Maria Dzielska: Hipatia de Alejandría. Siruela, 2009. 160 páginas.

La profesora polaca Maria Dzielska se adentra con acierto en el proceloso entorno que rodeó la vida y la muerte de Hipatia de Alejandría, huyendo del sensacionalismo biográfico más obvio e indagando en la verdadera naturaleza histórica de los conflictos culturales, étnicos y religiosos, por supuesto también políticos, del Imperio Romano del siglo V de nuestra era, en la etapa de plena consolidación del Cristianismo. Se trata con diferencia del volumen más recomendable sobre Hipatia, que acude incluso a fuentes originales, en una afortunada conjunción de rigor y amenidad. Quizá quepa achacar a su autora el intento de soslayar la responsabilidad de la radical e intransigente facción cristiana en los hechos; un intento que se ve obviamente frustrado por el innegable curso de los acontecimientos y la naturaleza de sus protagonistas. Un libro verdaderamente interesante.


Alejandro Amenábar: Ágora. Con Rachel Weisz. 2009. DVD. 126’

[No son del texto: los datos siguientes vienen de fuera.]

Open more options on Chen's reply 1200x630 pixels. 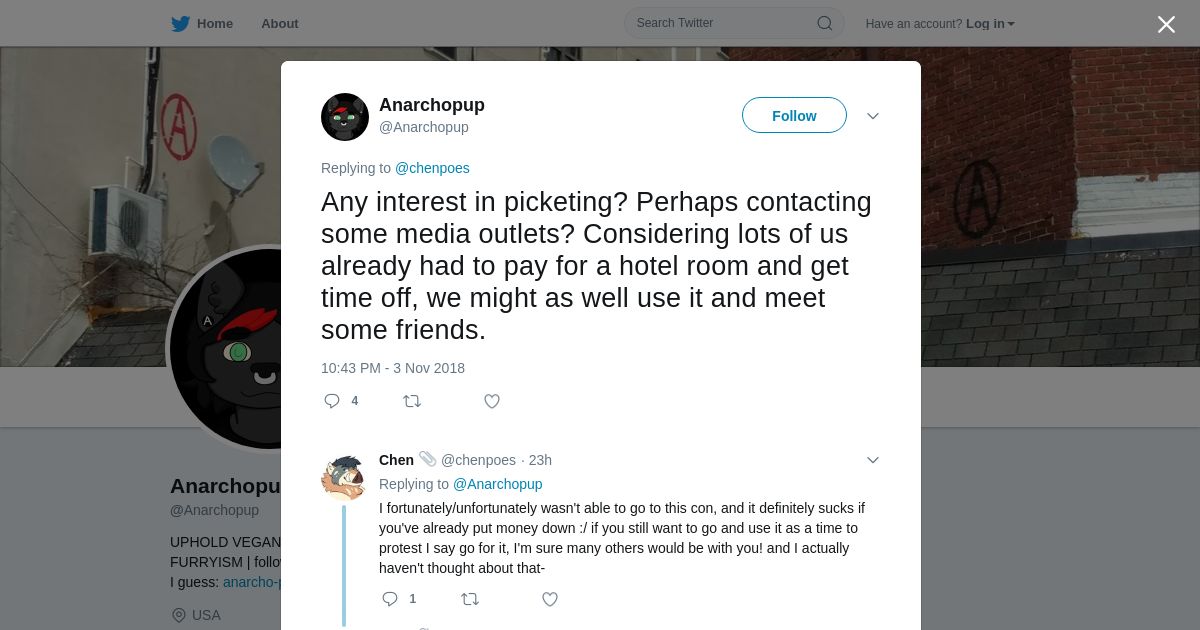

Singular incursión de Alejandro Amenábar en el género del peplum; singular porque todos los elementos cinematográficos están menos al servicio de un espectáculo de tintes históricos —aunque no lo rehúye en absoluto— que de la transmisión de una idea muy concreta: el ensalzamiento del conocimiento y el diálogo en tiempos de conflicto y extremismos, y el rescate de una figura carismática que evoca un episodio poco frecuentado por el cine, precisamente por aportar una imagen poco favorable del Cristianismo primitivo. La pretensión más culta de la película se presenta entreverada con una trama amorosa que no interesa nada; preferimos quedarnos con el rodaje detallista y el contexto de una época fascinante de la Historia. Ganó 7 premios Goya, incluyendo mejor guión original y fotografía.